Update: Tragic Loss as Beached Whale Passes Away. Stay Informed Here.



Efforts were made by officials to aid a stranded whale measuring 50 feet in length off the shores of Venice Beach, Florida, on Sunday. Initially believed to be around 70 feet long, by Sunday night, authorities revised their estimate to 50 feet, weighing between 50,000 to 70,000 pounds.


Situated on a sandbar approximately 50 yards from Service Club Park, the City of Venice reported the whale's location.

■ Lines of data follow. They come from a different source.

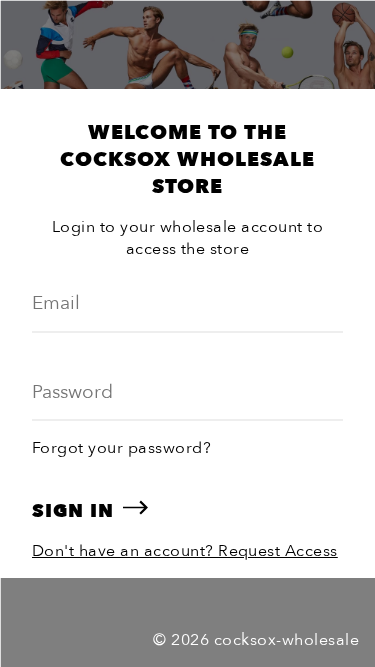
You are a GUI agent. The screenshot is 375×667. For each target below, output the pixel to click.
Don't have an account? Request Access (185, 551)
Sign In (73, 511)
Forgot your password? (121, 448)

Collaborating with scientists from Mote Marine Laboratory, the Venice Police and Sarasota County Sheriff's Office are involved in the rescue operation for the identified sperm whale.



Crowds gathered along the shoreline to witness the adult sperm whale stranded on a sandbar near Service Club Beach in Venice on Sunday, March 10, 2024. Access to the park has been restricted by law enforcement to facilitate assessments conducted by scientists and the Florida Fish and Wildlife Conservation Commission.


By late Sunday, adverse weather conditions impeded officials' attempts to administer a sedative to the whale for rescue efforts. The Florida Fish and Wildlife Conservation Commission stated that their best course of action was to reassess the situation on Monday due to rough seas.


Reports from the Sarasota Herald-Tribune, a part of the USA TODAY Network, indicated that by late morning, hundreds of spectators had gathered along the shore to observe the stranded whale. Gretchen Lovewell, Manager of Mote Marine Strandings Investigation Program, disclosed receiving a distress call about the whale's sighting on a sandbar roughly 150 yards from the beach at 8:30 a.m.


Despite relocation to a nearer sandbar, the whale, dependent on deep waters for survival, was observed deteriorating slowly. By Sunday night, the whale exhibited signs of labored breathing but remained alive.


Monitoring efforts involve scientists from various agencies including Mote, FWC, Clearwater Marine Aquarium, University of Florida, and Sarasota Dolphin Project, focusing on the whale's respiratory patterns, as reported by the Herald-Tribune.